TO DO: Restate word for word the lines of the entries below, starting with the line that holds "Viewport: 557px width, 371px height." and ending with the line that holds "Given: Open Panel in the sidebar", and no others.

(Saved data entries)
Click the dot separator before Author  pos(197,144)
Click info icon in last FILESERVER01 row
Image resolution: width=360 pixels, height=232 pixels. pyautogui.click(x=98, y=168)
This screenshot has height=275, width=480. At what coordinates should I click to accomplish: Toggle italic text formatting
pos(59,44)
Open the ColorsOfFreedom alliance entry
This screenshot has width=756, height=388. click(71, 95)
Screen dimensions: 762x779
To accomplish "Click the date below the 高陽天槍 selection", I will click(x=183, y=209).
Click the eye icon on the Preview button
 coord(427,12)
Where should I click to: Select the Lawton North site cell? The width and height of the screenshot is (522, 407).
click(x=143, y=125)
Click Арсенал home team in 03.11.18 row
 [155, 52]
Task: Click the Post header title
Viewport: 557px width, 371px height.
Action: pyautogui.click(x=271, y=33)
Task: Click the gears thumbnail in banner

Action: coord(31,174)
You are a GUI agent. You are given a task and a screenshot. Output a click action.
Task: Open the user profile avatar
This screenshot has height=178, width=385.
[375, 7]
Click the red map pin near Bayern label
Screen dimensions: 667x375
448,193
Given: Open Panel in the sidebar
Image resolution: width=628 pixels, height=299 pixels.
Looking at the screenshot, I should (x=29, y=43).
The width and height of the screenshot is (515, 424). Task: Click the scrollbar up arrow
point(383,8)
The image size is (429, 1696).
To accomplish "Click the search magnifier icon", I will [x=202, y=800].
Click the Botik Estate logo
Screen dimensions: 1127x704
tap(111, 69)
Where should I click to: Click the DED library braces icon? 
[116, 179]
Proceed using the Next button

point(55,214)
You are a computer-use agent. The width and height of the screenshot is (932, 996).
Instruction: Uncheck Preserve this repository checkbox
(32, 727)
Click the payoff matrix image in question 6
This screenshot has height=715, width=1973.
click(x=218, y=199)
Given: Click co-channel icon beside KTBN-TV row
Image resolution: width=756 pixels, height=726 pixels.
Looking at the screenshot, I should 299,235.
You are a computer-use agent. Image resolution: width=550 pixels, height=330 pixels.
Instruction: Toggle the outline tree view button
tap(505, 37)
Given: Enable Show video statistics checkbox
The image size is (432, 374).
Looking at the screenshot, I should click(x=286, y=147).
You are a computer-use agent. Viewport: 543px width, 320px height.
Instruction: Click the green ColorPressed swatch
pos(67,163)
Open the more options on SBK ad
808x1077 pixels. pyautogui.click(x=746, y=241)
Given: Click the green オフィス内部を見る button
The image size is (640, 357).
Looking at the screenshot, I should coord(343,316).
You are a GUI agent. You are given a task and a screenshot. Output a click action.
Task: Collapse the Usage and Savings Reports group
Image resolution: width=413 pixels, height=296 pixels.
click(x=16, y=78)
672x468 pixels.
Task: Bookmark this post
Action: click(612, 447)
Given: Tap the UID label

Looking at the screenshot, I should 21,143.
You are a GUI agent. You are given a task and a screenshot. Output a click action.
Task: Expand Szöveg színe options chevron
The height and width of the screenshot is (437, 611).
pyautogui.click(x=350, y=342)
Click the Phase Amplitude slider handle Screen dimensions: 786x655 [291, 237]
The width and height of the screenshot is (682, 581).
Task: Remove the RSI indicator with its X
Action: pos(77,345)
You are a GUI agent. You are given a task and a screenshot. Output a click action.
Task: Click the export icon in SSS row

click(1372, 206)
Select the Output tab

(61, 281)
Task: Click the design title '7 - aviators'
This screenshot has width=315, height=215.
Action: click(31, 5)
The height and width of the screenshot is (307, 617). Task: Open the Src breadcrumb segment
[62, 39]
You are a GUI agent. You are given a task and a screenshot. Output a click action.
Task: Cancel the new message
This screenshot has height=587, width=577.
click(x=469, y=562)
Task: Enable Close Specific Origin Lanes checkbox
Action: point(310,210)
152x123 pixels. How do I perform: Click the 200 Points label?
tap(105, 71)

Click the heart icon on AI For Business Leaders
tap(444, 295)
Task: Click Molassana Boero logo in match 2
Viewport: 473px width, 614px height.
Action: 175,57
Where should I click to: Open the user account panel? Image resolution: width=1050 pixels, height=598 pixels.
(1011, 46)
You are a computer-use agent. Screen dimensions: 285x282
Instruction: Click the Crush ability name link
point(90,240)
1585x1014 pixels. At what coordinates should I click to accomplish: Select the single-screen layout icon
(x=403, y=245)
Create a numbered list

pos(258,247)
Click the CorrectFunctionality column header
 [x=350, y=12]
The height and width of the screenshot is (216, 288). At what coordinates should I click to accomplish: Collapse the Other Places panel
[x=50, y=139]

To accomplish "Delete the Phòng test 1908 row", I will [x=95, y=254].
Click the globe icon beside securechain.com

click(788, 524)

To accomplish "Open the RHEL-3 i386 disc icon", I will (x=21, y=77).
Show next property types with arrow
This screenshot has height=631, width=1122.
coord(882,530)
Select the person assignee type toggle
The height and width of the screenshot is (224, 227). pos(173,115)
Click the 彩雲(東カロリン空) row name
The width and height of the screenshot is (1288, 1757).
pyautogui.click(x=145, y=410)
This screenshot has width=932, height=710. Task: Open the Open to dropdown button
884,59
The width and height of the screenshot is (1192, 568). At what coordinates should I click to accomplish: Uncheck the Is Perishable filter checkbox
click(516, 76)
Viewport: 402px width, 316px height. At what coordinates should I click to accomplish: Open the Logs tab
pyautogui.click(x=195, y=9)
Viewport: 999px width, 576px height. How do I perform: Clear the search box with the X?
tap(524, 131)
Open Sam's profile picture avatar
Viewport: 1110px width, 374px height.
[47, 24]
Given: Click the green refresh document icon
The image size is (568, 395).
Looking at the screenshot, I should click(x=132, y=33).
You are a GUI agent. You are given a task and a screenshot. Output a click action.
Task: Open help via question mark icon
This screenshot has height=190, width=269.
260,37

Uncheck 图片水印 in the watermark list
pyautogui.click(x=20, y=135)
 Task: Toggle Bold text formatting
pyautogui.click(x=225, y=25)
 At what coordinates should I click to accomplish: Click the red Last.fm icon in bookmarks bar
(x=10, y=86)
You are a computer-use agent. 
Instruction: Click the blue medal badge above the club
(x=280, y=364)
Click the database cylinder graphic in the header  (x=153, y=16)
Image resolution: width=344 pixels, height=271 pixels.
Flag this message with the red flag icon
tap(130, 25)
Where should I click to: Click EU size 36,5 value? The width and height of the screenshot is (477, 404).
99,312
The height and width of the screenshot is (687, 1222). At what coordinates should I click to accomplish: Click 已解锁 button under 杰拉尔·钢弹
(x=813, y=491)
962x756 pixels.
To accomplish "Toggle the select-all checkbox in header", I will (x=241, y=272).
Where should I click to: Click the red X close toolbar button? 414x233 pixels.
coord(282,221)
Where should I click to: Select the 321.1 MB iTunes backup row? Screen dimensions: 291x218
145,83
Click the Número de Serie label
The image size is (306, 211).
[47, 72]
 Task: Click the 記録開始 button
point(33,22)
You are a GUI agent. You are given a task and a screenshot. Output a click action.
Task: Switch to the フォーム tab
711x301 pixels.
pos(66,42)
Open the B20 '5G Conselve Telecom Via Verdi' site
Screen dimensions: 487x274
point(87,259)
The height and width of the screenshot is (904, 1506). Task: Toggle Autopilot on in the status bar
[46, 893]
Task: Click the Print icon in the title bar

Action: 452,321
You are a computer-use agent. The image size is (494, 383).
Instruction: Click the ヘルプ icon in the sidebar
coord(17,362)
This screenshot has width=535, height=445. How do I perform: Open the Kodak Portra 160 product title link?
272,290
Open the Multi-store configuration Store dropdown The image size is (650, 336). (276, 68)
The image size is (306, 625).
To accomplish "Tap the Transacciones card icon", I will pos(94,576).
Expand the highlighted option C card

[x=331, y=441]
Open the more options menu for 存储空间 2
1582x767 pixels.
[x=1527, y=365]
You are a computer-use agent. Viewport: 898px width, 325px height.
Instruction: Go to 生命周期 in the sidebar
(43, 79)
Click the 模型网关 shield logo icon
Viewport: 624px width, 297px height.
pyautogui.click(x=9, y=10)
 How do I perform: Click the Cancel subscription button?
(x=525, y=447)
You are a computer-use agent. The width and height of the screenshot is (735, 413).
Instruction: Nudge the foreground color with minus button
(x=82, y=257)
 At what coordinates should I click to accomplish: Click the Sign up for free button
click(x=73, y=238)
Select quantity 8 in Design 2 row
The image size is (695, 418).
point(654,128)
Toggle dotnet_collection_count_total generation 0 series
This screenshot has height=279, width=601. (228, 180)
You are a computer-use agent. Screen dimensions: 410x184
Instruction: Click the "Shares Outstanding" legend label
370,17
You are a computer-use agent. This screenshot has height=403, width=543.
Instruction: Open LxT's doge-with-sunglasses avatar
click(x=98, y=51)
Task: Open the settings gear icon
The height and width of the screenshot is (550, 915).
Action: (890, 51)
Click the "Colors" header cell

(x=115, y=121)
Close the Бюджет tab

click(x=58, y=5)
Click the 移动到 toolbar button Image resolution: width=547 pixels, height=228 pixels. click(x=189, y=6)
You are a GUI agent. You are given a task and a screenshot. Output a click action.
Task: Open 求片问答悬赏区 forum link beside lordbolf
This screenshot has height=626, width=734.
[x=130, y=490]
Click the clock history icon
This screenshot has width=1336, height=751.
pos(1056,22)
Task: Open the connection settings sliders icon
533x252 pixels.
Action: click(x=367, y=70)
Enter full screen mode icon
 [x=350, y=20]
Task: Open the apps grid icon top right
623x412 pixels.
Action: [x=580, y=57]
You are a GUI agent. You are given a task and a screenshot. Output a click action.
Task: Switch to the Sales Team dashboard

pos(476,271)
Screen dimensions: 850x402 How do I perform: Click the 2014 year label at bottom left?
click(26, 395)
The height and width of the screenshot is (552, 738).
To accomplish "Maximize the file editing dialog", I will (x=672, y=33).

TASK ANSWER:
Viewport: 557px width, 371px height.
Action: pyautogui.click(x=271, y=33)
Task: Click the gears thumbnail in banner

Action: coord(31,174)
You are a GUI agent. You are given a task and a screenshot. Output a click action.
Task: Open the user profile avatar
This screenshot has height=178, width=385.
[375, 7]
Click the red map pin near Bayern label
Screen dimensions: 667x375
448,193
Given: Open Panel in the sidebar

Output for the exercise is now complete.